"My retirement date, every time you ask me that, I'm going to say five years. I don't want to retire." -- Jamie Dimon
Ever play sports? Or do anything that you had to get yourself fired up about? Then you know how I feel this morning. I am sure, whatever your background, that somewhere along the way big events woke you up early. Poof, you're ready to rock. Today is "go time". We have already seen some quarterly earnings results trickle in this week. Now that Alcoa (AA) no longer bats lead off, the first day of big financial sector earnings has become, at least for me, when "earnings season" unofficially gets under way. Tape on the foil. So it is that the banks bat lead off together. This morning, we'll hear from the likes of Citigroup (C) , JP Morgan Chase (JPM) , Wells Fargo (WFC) and PNC Financial (PNC) . Next week, the ball keeps rolling, as Bank of America (BAC) , Goldman Sachs (GS) , Morgan Stanley (MS) , US Bancorp (USB) , Signature Bank (SBNY) and KeyCorp (KEY) all go to the tape with their results. We'll also hear from some tech, the railroads, and even some oil next week. It is the financials, however that really take the temperature of not of the marketplace, but of the entire economy itself, so let's dig in a little bit. I hope you brought your e-tool.
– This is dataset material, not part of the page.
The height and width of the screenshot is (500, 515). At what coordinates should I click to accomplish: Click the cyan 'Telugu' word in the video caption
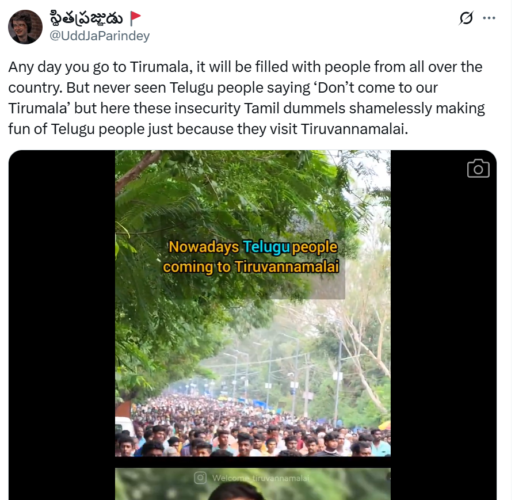tap(266, 247)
I have often said that should the spread gapping the yields between two-year Treasuries and 10-year Treasuries approach 1%, I would strengthen my long position in the banks. It has (currently standing at 0.961%, which is actually down from earlier this week), and I have. So, I come into this earnings Friday longer the banking space than I have been in a couple of months now, but not nearly so long as I was earlier in the year, when we thought things would be far easier for this group in the wake of last year's election.
Still, the wider the gap between short term and long-term rates, that's how money is made in traditional banking. That's how margin is created. There is a catch, though. The loans have to be there. While the Fed has done their part by this group, creating a better-looking landscape for home equity lines of credit, for credit cards (revolving credit), and for all types of loans in general, it looks like demand for credit on the consumer side has withered somewhat throughout the quarter. Oh, there's still growth in the space, but it has slowed. The banks know this. So do the analysts, and it will not come as a surprise, but this will impact forward-looking guidance. That will be so very important today, as going into the later part of this year, the year-over-year earnings comps will become that much tougher.
Why has the growth of front demand for credit slowed? Think about it. If you run a small business, or any business for that matter, if you even just run a household, are you going to stick your neck out ahead of uncertainties regarding health care reform, tax reform, a potential infrastructure build? The answer is as little as possible. Loan performance could also be an issue. Where are we seeing defaults? That uncertainty, too, will hamper the ability to guide forward.
Another potential danger zone will be trading revenue today. While the numbers here overall will likely look better than they have over the last several years, they will not look pretty compared to the last couple of quarters. This has been a recent area of strength for C and JPM, but I think you'll see them have to explain things today, like drops in trading volumes across the industry, particularly for municipal bonds, and mortgage backed securities. To cover any drop here, you may see improved data regarding investment banking that will be spotty, and not likely a strength for everyone. To be sure, guidance will matter to investors as much, if not more than anything else today. For some, the recently announced dividend increases and corporate repurchase announcements across the industry may end up being exactly what the (good) doctor ordered.